● INFORMATION SHOWN
---*---
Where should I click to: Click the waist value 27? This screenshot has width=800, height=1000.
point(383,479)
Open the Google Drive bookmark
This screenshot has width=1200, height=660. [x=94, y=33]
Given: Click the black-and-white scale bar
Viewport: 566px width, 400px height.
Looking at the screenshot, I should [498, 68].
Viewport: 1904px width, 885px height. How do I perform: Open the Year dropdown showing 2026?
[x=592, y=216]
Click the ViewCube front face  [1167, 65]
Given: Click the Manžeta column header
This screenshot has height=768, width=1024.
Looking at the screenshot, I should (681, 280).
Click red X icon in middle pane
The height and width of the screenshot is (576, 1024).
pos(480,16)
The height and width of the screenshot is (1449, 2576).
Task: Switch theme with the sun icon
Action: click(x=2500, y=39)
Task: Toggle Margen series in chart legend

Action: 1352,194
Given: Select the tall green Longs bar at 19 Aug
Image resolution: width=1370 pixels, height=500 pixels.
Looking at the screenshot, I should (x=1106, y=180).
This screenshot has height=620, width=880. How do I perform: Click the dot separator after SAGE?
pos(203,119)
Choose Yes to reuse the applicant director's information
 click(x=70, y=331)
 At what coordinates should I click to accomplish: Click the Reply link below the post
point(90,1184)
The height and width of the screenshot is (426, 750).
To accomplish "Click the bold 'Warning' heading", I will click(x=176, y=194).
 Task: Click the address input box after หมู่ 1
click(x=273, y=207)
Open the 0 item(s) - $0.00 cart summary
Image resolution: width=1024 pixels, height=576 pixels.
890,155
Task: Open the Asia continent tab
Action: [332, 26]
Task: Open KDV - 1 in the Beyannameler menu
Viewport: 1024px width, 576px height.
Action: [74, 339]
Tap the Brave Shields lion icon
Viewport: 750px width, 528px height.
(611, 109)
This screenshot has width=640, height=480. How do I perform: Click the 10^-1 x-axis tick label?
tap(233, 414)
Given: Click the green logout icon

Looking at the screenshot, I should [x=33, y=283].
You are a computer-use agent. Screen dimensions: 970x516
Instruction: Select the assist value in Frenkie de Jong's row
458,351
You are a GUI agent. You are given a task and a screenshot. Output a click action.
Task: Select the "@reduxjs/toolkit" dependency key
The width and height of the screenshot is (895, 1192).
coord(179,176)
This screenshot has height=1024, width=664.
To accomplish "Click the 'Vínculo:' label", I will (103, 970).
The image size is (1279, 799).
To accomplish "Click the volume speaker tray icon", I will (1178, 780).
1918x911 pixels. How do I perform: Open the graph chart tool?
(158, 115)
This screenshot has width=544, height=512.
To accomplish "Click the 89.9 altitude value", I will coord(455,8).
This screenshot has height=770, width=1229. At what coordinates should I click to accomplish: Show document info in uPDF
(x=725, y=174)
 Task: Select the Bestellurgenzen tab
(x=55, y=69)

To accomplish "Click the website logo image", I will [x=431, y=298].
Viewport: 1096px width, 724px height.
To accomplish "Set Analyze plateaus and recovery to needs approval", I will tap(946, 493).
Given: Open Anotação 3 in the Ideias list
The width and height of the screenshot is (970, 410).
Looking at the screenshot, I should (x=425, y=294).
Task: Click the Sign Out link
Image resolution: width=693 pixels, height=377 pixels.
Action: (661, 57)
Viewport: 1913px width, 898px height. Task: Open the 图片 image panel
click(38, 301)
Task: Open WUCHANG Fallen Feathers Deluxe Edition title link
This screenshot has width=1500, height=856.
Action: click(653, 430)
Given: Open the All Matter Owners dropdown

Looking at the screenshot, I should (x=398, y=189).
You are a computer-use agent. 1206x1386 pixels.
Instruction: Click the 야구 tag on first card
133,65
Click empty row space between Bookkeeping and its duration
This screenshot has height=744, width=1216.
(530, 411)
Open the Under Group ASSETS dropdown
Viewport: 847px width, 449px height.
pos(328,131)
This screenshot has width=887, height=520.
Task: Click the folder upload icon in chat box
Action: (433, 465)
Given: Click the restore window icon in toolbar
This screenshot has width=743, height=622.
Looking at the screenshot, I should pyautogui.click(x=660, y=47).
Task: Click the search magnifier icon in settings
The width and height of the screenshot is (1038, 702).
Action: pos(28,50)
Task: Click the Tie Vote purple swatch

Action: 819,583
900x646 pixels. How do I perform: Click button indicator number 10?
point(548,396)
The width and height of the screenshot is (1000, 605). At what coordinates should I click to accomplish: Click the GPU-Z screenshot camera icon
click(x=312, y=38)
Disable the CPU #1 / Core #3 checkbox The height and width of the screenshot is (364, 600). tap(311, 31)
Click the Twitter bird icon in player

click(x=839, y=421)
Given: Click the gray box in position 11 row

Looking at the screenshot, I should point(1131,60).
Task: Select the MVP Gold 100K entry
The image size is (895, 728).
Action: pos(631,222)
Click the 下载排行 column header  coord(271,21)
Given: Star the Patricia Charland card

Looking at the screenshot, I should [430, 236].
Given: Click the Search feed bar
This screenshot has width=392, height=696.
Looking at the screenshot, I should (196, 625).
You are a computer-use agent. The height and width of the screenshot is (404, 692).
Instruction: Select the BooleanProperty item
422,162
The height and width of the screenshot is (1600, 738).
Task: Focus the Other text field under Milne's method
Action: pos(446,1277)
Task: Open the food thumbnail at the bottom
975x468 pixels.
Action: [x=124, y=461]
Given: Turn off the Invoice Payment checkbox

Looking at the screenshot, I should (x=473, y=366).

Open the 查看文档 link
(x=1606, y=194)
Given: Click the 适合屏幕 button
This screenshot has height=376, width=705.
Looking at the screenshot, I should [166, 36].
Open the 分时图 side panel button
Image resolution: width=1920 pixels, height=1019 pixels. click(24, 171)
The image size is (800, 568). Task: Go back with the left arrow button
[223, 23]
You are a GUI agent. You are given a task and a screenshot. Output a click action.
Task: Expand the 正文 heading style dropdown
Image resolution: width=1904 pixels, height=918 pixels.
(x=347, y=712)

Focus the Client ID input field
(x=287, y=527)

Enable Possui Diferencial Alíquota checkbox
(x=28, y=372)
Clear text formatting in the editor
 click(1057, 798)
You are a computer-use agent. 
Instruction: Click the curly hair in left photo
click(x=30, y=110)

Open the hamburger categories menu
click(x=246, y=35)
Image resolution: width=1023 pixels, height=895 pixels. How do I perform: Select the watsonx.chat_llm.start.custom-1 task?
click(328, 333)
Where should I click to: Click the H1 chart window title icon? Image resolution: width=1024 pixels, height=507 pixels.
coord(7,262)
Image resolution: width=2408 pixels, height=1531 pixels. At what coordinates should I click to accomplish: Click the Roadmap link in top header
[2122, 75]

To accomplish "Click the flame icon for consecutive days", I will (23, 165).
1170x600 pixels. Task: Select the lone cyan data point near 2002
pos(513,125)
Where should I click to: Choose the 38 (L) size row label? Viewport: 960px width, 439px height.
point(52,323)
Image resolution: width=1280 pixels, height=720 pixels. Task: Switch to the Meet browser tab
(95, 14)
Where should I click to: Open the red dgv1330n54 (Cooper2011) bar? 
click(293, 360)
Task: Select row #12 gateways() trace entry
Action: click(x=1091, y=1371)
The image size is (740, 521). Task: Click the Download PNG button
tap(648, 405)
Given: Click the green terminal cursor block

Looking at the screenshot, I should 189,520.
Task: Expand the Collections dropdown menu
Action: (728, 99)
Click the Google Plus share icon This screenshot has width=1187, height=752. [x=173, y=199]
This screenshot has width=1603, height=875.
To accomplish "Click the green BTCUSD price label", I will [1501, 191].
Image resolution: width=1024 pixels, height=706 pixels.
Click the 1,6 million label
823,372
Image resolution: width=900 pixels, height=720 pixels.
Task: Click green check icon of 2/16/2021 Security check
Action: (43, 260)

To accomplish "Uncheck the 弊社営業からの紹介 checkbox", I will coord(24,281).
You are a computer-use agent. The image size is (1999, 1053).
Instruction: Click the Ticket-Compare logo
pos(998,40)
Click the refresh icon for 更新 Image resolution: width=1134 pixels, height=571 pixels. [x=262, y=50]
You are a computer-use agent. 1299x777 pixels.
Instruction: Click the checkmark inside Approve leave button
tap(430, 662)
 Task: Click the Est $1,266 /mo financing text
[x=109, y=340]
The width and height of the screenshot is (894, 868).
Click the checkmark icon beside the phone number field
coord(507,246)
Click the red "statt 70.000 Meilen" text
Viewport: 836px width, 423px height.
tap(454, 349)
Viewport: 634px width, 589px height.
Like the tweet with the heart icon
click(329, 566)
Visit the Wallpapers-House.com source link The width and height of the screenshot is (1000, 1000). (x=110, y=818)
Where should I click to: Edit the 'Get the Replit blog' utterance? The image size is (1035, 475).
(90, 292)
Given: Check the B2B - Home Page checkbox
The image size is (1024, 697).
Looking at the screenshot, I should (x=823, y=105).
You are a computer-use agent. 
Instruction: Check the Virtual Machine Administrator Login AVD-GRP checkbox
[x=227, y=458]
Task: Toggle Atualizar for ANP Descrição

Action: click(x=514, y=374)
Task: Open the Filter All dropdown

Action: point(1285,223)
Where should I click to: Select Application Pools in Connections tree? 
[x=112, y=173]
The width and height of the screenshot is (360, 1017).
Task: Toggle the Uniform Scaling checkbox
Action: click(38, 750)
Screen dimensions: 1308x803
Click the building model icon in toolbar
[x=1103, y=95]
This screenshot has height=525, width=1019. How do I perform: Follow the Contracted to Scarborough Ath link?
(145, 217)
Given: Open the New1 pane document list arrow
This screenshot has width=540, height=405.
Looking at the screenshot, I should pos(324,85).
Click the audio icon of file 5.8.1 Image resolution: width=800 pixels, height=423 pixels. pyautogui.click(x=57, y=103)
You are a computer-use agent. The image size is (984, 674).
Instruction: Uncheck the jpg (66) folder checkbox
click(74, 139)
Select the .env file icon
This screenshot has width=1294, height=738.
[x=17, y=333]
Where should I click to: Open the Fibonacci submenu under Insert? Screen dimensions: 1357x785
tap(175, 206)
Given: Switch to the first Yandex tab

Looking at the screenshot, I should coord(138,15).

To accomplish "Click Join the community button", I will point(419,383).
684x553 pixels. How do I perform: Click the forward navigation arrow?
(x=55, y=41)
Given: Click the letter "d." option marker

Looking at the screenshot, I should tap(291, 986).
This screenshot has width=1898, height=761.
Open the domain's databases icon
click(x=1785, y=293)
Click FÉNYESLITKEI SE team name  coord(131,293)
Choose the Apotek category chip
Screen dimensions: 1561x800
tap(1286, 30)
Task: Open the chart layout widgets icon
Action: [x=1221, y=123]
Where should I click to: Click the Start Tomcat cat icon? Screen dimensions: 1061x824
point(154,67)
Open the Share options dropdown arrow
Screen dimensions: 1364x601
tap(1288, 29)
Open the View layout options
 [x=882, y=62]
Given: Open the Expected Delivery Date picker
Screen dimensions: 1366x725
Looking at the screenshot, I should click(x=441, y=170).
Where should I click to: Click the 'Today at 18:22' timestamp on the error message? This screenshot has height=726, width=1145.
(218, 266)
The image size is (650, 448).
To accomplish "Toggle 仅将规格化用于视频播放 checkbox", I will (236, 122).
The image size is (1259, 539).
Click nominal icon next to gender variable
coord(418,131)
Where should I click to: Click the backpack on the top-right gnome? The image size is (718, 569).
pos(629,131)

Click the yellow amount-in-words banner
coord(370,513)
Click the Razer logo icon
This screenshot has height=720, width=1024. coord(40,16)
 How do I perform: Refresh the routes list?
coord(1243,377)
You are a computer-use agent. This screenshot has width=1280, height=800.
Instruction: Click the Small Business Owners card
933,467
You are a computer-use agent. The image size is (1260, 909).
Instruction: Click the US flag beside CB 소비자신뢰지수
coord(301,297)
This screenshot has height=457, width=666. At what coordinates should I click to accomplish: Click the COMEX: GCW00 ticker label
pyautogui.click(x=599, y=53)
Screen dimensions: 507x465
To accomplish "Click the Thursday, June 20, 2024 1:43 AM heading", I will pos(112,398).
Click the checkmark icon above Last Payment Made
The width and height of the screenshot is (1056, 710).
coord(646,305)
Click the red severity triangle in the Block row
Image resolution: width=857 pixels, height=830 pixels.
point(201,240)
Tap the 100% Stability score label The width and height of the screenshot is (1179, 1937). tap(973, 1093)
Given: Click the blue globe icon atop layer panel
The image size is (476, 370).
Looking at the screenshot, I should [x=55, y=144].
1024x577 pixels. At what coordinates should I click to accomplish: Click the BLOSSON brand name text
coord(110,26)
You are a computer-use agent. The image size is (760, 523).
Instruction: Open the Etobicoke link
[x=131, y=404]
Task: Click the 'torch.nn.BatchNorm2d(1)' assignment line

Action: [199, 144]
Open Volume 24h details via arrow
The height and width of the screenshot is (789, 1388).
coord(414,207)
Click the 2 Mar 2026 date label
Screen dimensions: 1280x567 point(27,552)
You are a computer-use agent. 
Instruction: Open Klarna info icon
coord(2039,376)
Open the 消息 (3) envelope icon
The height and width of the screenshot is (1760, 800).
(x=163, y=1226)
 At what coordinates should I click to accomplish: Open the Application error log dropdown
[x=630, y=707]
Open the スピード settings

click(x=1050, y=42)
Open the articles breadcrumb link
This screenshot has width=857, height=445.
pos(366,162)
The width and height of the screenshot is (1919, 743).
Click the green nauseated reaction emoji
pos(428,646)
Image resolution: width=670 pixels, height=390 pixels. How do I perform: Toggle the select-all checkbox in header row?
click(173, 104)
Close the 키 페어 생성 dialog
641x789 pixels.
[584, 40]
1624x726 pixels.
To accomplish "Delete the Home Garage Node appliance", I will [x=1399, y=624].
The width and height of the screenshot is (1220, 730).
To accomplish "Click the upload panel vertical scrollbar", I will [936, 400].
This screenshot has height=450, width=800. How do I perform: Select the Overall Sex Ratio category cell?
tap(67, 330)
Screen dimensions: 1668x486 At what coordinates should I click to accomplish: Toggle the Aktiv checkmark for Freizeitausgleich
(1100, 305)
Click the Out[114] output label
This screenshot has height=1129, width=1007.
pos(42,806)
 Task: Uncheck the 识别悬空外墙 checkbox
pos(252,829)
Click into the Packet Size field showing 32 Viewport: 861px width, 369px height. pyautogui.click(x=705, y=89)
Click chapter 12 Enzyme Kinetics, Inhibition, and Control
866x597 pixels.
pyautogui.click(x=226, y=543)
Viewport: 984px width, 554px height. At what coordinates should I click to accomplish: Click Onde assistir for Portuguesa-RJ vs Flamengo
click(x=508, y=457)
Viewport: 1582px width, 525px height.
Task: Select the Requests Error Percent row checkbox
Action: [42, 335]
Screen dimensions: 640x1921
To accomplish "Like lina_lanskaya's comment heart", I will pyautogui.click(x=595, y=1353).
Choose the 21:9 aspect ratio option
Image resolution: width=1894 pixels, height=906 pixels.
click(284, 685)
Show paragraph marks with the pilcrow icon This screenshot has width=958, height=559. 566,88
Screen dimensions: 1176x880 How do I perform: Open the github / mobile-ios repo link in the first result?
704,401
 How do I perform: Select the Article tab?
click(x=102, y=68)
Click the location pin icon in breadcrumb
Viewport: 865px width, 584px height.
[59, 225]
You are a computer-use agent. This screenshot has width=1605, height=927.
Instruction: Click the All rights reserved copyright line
---*---
If a line in the entries above contains "Home", it counts toward the total; give only that total.

● SOLUTION FOR THIS TASK
2